Set task
Put every line from the start of the items down through the line containing "Looking at the screenshot, I should click(658, 108)." into a JSON list of strings, one string per line and no blank lines. Include both ends and nothing past that line.

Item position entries

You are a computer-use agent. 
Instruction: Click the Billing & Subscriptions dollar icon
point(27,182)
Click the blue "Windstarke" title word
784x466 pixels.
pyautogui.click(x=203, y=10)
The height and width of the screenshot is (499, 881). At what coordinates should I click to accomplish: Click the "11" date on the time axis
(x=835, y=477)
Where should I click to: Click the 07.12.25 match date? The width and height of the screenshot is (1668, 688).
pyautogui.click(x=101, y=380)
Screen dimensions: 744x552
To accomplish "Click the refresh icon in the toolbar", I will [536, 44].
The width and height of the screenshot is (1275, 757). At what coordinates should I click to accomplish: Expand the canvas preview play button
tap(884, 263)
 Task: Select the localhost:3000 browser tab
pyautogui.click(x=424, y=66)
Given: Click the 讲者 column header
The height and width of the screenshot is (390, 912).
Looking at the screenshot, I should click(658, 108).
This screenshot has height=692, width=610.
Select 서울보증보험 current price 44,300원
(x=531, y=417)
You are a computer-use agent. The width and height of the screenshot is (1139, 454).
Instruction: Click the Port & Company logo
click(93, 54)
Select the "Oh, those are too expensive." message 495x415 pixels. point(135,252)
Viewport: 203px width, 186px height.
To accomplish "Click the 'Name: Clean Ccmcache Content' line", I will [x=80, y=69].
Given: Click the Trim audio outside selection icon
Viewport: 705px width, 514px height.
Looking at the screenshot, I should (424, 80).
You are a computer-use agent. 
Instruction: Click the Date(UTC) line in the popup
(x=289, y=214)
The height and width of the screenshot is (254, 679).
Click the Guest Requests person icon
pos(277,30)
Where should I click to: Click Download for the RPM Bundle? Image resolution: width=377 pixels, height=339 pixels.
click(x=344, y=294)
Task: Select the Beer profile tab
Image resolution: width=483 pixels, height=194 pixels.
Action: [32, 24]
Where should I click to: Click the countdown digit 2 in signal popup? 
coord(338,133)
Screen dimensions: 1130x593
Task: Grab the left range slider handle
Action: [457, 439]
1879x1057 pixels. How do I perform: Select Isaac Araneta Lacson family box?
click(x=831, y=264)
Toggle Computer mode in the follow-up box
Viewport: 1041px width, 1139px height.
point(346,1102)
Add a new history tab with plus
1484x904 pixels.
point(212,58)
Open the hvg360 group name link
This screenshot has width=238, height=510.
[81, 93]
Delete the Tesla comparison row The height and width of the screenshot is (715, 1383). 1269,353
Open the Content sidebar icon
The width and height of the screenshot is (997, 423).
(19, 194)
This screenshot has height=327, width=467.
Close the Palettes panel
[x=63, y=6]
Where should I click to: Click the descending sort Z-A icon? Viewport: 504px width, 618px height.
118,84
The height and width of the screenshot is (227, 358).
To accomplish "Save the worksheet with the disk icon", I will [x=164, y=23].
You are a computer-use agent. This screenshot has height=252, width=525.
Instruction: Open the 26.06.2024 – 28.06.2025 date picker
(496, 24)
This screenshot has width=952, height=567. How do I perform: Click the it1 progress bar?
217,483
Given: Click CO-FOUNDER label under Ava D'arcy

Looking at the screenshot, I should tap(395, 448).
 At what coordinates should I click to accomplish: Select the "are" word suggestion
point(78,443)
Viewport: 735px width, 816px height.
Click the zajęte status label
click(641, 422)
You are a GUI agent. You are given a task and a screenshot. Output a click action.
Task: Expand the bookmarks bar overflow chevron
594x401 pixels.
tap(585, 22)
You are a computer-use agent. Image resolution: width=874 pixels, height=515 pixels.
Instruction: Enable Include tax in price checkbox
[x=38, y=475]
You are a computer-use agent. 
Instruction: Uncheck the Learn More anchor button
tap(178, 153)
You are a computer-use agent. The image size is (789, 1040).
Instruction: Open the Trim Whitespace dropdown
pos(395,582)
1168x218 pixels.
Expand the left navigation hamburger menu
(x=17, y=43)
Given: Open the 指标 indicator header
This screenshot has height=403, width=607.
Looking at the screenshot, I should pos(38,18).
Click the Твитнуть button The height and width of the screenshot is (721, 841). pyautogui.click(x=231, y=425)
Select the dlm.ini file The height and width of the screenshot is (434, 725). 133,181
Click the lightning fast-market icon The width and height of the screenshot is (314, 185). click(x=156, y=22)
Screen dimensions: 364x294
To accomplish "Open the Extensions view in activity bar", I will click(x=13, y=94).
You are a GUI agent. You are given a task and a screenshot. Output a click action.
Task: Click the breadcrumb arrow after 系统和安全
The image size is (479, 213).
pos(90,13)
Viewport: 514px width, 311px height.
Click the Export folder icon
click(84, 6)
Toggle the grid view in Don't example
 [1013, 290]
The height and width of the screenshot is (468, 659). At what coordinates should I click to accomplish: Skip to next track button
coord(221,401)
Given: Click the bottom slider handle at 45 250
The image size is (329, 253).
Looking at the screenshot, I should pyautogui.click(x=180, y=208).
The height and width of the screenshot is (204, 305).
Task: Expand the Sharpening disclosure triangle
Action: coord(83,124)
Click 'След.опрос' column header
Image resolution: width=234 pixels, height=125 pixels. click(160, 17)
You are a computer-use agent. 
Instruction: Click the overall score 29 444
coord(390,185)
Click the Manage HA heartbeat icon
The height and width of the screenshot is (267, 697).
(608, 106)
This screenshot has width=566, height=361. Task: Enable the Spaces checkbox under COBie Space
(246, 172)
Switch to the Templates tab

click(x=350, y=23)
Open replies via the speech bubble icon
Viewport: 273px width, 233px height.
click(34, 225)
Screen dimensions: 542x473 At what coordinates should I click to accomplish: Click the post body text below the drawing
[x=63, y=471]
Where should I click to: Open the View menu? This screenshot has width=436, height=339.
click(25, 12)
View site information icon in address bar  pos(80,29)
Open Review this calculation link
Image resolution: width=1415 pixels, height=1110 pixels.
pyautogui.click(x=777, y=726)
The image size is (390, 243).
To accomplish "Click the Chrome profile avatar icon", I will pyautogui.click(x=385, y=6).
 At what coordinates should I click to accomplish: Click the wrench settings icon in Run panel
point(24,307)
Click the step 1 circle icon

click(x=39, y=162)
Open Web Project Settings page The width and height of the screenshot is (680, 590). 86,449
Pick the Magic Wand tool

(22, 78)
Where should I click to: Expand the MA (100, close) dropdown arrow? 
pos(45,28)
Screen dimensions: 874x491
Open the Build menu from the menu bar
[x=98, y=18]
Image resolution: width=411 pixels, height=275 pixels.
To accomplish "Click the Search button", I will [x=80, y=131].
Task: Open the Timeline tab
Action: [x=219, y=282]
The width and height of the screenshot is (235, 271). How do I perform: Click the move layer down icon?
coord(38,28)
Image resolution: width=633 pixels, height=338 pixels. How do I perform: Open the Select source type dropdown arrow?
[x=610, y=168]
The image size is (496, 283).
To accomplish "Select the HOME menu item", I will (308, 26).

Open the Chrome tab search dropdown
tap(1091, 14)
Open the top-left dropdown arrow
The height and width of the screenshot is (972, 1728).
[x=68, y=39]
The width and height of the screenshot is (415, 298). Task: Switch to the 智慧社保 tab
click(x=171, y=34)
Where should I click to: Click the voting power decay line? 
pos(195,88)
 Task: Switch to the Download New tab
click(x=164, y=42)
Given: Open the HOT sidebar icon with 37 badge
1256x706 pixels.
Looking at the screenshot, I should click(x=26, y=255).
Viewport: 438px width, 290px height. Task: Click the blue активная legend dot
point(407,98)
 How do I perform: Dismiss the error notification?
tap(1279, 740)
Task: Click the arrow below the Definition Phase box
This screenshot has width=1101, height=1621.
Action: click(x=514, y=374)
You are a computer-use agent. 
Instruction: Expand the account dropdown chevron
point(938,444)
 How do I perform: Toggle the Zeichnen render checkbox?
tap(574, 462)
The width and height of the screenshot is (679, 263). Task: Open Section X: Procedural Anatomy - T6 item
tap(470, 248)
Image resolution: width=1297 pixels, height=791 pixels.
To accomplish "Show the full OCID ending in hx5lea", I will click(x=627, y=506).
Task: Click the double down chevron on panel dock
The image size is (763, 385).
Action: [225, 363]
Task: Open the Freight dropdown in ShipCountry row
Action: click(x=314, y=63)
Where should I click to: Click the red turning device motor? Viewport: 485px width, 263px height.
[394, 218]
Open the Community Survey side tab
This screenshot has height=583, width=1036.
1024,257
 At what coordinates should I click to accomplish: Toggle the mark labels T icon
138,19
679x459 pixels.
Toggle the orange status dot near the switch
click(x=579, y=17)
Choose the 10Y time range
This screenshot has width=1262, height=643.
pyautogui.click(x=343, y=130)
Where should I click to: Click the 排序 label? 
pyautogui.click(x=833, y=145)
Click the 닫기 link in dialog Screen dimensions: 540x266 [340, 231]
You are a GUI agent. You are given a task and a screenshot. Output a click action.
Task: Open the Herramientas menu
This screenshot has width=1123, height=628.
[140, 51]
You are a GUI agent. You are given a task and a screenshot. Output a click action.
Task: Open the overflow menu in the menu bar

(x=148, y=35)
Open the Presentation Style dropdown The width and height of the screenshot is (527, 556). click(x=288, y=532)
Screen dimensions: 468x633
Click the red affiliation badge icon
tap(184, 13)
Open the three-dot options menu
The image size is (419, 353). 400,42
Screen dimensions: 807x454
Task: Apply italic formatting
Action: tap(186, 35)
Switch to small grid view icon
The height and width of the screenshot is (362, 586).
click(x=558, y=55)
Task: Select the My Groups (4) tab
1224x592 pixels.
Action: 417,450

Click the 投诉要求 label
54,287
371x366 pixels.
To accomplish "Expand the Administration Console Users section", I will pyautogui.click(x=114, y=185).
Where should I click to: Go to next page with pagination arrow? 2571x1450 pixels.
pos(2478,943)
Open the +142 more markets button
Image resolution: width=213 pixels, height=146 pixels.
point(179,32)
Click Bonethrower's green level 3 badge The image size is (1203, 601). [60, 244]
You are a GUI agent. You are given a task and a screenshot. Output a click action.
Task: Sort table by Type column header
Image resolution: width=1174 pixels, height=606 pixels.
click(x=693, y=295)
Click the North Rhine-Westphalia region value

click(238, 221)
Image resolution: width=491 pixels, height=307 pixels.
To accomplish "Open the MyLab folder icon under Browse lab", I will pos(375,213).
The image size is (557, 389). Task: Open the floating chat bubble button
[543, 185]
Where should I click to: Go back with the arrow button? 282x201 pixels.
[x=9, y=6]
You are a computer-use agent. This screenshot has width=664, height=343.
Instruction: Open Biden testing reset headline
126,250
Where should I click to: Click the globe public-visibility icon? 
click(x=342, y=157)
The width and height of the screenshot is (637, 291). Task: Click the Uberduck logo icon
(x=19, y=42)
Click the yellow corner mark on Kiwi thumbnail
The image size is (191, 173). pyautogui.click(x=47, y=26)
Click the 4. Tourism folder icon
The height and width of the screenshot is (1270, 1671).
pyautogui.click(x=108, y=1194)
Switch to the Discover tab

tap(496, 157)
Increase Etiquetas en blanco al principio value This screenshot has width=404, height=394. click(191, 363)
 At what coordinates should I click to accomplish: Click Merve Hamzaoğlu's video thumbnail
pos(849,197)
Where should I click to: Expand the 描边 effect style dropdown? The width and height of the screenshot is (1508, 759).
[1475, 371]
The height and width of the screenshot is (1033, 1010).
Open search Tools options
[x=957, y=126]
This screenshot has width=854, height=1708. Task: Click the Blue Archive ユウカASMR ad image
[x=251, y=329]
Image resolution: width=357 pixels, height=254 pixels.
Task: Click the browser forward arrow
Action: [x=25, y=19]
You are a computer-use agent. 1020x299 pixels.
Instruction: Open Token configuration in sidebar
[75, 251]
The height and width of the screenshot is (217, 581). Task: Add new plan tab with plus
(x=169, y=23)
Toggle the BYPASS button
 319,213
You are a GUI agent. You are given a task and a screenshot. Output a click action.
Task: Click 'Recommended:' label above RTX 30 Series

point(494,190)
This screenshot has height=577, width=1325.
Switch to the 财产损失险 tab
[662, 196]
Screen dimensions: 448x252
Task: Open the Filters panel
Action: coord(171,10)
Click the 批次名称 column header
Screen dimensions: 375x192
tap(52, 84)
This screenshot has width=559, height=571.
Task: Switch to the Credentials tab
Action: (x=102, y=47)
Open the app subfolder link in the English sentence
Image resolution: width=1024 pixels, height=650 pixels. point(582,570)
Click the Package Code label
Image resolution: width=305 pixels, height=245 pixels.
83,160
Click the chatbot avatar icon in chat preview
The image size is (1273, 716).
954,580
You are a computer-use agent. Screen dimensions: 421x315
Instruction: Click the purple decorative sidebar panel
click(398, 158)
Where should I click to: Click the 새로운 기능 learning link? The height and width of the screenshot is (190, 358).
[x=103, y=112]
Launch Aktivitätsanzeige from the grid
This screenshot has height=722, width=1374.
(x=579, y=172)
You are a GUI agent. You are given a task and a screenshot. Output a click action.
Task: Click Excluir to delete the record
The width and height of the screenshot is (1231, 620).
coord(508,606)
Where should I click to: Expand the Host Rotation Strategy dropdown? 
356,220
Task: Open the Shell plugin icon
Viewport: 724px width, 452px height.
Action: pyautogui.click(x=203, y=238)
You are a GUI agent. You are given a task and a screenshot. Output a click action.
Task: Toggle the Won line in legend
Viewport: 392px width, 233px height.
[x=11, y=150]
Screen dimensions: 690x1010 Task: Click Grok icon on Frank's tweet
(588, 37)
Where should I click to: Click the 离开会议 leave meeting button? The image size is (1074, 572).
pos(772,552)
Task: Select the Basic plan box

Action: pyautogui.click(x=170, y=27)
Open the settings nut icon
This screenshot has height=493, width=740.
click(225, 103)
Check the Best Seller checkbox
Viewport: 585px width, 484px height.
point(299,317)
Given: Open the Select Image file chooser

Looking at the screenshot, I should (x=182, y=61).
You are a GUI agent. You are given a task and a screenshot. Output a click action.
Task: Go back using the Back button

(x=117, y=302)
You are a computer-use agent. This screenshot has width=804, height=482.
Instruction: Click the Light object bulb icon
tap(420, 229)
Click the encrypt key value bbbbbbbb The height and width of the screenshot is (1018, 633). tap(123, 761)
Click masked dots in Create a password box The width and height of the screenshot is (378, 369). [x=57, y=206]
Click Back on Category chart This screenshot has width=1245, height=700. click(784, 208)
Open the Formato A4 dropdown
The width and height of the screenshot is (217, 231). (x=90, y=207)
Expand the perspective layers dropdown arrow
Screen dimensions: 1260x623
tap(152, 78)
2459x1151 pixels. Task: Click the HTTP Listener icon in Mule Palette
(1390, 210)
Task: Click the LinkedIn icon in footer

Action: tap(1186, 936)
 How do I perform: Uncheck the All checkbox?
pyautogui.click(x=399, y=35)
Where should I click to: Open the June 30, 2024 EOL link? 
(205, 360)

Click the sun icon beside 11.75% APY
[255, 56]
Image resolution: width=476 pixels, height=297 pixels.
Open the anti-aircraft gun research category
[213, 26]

Answer to the problem
[
  "You are a computer-use agent. ",
  "Instruction: Click the Billing & Subscriptions dollar icon",
  "point(27,182)",
  "Click the blue \"Windstarke\" title word",
  "784x466 pixels.",
  "pyautogui.click(x=203, y=10)",
  "The height and width of the screenshot is (499, 881). At what coordinates should I click to accomplish: Click the \"11\" date on the time axis",
  "(x=835, y=477)",
  "Where should I click to: Click the 07.12.25 match date? The width and height of the screenshot is (1668, 688).",
  "pyautogui.click(x=101, y=380)",
  "Screen dimensions: 744x552",
  "To accomplish \"Click the refresh icon in the toolbar\", I will [536, 44].",
  "The width and height of the screenshot is (1275, 757). At what coordinates should I click to accomplish: Expand the canvas preview play button",
  "tap(884, 263)",
  " Task: Select the localhost:3000 browser tab",
  "pyautogui.click(x=424, y=66)",
  "Given: Click the 讲者 column header",
  "The height and width of the screenshot is (390, 912).",
  "Looking at the screenshot, I should click(658, 108)."
]